## What is required
Copy out the lines starting with the line that contains "This screenshot has height=588, width=906." and going on through the line that contains "click(343, 68)". Leave the pictures out of your copy.

## Material supplied

★ ★ ★ ★ ★ ★ ★

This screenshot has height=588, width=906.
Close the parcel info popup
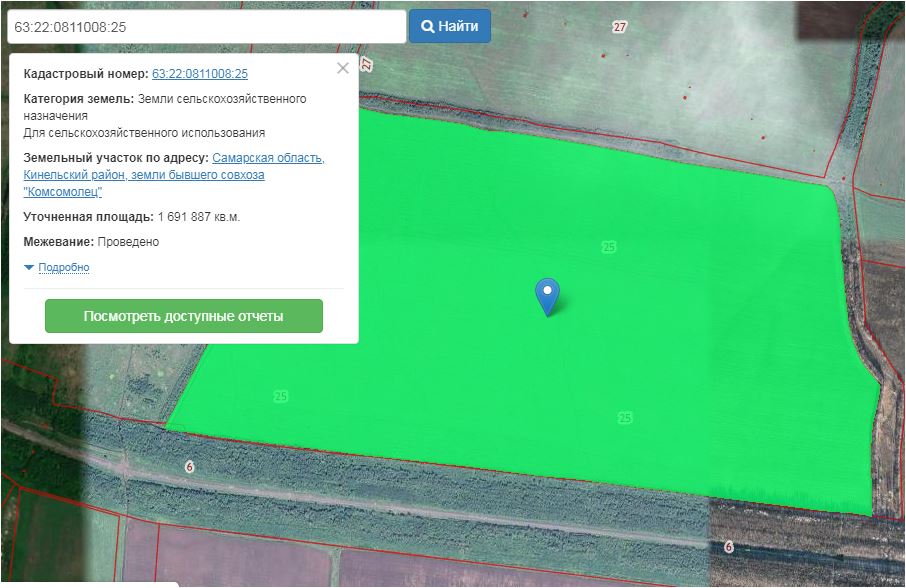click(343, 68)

★ ★ ★ ★ ★ ★ ★

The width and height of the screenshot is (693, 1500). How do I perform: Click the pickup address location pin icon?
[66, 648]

★ ★ ★ ★ ★ ★ ★

## Exercise solution
This screenshot has height=588, width=906.
Close the parcel info popup
click(343, 68)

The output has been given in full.